練習の目的: 「The image size is (1024, 663).」を含む行から書き始め、「pos(860,1380)」を含む行で終えて、その間の行を一字も変えずに書き写すこと。

(データセットのエントリ)

☆ ☆ ☆ ☆ ☆

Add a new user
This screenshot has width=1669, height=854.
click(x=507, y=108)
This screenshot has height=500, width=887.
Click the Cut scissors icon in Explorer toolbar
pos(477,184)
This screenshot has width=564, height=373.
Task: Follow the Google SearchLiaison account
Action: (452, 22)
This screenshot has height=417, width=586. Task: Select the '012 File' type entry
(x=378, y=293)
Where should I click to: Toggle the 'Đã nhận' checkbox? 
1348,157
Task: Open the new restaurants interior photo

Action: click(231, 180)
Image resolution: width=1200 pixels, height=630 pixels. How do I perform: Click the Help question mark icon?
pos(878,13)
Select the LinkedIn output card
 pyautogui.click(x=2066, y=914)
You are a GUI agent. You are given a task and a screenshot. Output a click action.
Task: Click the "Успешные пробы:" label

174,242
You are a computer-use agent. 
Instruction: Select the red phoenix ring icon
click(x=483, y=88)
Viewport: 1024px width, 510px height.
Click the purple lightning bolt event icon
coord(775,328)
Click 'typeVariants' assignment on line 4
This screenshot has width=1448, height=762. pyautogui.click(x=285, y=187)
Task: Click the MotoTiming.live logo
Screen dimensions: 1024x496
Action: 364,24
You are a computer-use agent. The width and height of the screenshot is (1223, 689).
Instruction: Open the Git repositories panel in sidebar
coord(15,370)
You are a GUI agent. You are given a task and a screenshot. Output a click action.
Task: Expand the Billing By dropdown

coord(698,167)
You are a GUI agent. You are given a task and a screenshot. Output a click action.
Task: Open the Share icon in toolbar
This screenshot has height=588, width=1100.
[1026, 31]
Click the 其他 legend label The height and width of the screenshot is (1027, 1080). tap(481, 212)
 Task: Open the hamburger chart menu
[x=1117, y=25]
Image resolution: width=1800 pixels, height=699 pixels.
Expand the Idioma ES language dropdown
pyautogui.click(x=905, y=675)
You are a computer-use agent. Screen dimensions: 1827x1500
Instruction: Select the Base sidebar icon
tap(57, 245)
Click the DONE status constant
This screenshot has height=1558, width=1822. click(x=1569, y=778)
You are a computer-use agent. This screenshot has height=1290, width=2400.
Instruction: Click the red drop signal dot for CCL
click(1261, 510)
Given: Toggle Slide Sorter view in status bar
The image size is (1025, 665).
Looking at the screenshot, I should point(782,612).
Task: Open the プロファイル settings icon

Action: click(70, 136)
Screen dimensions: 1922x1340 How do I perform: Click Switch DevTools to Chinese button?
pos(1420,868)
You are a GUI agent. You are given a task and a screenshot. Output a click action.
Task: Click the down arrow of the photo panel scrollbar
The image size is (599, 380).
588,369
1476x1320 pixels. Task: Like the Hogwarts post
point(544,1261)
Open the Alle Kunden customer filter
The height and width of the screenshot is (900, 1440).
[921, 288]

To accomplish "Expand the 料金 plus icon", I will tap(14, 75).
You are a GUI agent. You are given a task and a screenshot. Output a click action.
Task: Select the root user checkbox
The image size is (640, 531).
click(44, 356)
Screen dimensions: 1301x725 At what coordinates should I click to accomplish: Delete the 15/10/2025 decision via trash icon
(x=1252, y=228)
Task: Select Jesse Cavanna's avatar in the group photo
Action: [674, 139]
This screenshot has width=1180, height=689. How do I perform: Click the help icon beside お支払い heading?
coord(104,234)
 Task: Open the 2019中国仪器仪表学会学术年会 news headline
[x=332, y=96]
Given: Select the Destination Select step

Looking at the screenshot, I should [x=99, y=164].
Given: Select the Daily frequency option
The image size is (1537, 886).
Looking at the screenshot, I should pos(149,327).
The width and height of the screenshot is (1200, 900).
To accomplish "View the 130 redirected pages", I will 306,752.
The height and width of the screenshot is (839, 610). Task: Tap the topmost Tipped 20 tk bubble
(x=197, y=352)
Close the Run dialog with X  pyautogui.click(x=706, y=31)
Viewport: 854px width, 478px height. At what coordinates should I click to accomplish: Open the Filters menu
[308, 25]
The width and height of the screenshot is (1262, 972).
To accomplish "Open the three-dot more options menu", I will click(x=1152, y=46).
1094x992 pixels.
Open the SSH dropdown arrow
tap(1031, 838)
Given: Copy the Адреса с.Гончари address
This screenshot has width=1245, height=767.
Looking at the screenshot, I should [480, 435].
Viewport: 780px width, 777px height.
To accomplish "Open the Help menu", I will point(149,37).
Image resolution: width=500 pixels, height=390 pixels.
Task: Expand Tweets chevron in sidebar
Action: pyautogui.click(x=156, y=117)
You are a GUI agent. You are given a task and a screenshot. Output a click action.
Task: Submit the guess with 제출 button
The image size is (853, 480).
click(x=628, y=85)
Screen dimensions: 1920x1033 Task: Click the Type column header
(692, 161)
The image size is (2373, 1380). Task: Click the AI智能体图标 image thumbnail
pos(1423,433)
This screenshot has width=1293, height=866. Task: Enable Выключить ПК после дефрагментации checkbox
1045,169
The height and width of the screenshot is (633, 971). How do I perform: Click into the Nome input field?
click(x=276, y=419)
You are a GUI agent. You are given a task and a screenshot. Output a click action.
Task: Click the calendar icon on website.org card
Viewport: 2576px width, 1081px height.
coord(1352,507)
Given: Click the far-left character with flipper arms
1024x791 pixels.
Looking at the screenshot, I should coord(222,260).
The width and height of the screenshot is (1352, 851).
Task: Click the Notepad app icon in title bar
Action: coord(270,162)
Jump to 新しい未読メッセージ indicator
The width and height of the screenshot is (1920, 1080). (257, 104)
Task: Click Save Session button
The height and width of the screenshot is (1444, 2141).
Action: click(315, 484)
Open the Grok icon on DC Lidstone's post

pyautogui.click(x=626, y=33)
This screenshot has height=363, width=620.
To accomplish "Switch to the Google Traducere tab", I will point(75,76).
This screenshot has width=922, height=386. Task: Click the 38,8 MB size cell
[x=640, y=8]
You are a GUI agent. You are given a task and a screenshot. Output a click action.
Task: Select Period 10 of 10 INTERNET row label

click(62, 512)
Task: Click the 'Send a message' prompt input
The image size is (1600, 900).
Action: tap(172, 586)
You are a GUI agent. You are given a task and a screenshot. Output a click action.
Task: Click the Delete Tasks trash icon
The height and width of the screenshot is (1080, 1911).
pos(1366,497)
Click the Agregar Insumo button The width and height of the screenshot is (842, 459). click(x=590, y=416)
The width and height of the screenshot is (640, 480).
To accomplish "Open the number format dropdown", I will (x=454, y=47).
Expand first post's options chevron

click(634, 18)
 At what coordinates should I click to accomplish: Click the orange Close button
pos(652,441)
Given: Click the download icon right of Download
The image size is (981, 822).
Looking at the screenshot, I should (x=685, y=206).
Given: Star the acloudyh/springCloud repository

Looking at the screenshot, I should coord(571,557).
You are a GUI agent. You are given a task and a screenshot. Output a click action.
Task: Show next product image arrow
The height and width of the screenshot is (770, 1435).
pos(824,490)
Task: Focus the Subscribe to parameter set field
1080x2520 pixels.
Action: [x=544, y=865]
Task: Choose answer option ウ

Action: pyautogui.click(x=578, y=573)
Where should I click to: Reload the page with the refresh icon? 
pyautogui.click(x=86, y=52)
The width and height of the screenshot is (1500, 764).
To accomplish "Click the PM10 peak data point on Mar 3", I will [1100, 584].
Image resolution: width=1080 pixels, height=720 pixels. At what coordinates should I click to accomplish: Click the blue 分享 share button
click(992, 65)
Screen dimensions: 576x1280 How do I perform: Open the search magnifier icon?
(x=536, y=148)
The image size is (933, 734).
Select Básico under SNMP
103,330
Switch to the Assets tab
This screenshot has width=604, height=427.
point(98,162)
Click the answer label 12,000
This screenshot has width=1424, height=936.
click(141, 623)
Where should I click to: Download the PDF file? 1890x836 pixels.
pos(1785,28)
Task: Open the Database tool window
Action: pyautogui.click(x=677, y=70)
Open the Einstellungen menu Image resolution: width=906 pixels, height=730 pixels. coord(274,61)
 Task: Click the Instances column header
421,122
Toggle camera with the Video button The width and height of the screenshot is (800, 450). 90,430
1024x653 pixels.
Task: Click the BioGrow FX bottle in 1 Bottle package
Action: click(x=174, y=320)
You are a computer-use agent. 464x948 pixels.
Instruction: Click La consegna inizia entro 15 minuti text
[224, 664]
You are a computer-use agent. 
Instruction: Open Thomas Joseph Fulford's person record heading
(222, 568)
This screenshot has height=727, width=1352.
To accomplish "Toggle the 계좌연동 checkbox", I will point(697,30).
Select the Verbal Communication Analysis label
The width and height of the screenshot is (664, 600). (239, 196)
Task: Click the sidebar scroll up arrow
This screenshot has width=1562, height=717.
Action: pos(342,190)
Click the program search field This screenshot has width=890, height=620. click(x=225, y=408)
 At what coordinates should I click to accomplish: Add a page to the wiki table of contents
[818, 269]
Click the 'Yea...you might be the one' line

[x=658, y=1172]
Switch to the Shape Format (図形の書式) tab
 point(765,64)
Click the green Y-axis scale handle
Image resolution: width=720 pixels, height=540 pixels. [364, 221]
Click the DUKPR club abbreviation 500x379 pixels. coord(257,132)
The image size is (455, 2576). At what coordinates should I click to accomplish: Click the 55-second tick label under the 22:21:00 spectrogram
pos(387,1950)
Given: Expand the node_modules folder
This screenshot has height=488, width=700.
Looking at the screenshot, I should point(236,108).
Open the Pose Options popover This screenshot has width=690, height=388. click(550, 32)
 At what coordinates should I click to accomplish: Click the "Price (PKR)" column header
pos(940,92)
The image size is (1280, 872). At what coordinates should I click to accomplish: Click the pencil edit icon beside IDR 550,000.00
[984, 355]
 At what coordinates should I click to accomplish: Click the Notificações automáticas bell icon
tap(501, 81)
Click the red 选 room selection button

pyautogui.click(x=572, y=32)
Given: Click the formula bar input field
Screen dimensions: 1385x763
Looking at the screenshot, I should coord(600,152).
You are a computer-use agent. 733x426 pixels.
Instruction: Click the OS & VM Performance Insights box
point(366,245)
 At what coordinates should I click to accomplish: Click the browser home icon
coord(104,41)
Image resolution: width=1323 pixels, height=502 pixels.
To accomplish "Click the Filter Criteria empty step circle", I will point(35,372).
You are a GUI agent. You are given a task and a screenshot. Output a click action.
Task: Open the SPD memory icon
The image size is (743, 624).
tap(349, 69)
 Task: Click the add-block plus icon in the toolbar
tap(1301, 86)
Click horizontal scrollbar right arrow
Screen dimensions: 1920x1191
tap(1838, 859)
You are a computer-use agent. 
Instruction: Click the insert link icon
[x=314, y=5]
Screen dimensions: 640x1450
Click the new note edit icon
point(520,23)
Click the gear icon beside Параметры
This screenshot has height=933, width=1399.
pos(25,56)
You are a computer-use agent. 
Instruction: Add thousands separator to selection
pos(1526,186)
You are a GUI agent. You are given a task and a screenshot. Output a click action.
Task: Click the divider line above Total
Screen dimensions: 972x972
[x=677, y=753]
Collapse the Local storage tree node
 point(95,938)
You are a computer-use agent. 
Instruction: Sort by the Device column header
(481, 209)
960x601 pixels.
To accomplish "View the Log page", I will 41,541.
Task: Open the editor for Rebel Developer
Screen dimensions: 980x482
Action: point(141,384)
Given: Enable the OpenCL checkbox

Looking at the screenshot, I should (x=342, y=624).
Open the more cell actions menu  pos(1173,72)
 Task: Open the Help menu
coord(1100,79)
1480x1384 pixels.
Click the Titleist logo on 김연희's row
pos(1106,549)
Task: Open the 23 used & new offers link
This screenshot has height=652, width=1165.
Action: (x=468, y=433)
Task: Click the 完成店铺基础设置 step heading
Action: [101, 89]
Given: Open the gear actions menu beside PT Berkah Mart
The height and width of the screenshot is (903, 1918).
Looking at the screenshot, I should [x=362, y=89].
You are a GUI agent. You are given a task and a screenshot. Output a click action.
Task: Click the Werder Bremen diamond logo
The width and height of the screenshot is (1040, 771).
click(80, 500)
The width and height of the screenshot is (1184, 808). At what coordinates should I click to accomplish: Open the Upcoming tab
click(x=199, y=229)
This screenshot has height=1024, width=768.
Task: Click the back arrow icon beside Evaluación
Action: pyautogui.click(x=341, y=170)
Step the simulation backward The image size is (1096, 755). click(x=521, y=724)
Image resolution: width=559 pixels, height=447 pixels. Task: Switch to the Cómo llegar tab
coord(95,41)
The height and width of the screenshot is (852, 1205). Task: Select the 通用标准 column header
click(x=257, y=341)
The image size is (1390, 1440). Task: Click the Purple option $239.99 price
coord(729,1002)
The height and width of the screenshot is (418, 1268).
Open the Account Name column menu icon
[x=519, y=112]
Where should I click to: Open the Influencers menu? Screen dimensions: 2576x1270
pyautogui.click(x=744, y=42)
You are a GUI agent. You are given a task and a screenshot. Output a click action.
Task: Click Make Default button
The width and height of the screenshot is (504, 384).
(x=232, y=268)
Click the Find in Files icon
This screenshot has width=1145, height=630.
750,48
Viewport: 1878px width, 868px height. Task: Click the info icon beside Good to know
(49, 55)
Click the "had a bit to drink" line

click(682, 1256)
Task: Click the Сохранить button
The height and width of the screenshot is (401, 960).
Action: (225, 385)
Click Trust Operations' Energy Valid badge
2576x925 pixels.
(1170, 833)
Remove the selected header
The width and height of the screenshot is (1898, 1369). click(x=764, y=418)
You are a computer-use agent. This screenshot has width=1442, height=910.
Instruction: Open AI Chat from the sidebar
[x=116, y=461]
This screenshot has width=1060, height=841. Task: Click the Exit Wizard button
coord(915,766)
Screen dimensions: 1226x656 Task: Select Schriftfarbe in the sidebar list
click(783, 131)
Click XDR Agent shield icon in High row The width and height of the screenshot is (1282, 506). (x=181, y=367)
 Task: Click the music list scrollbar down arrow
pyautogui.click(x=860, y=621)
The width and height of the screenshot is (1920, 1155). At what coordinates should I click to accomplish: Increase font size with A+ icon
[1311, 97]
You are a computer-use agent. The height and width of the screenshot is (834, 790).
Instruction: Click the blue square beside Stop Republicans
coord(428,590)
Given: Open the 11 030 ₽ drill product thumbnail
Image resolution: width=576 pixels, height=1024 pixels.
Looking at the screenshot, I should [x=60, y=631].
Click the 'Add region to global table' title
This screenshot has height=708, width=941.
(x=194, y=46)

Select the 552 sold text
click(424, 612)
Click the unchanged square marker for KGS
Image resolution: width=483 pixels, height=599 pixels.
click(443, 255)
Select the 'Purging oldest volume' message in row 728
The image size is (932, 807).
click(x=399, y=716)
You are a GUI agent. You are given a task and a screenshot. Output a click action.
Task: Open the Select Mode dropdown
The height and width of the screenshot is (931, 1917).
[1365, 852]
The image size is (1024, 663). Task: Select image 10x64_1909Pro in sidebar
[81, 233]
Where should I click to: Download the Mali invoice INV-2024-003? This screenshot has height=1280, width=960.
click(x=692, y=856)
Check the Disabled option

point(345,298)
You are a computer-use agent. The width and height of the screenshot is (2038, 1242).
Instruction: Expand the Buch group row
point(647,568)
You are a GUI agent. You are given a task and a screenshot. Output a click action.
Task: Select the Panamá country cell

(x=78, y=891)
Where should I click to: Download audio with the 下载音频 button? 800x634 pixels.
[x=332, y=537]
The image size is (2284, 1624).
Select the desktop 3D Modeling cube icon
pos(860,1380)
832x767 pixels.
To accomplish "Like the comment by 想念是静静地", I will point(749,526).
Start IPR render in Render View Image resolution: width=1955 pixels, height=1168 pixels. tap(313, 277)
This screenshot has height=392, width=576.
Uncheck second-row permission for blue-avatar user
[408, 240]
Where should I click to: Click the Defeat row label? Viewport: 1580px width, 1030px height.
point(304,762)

☆ ☆ ☆ ☆ ☆

回答全文:
The image size is (1024, 663). Task: Select image 10x64_1909Pro in sidebar
[81, 233]
Where should I click to: Download the Mali invoice INV-2024-003? This screenshot has height=1280, width=960.
click(x=692, y=856)
Check the Disabled option

point(345,298)
You are a computer-use agent. The width and height of the screenshot is (2038, 1242).
Instruction: Expand the Buch group row
point(647,568)
You are a GUI agent. You are given a task and a screenshot. Output a click action.
Task: Select the Panamá country cell

(x=78, y=891)
Where should I click to: Download audio with the 下载音频 button? 800x634 pixels.
[x=332, y=537]
The image size is (2284, 1624).
Select the desktop 3D Modeling cube icon
pos(860,1380)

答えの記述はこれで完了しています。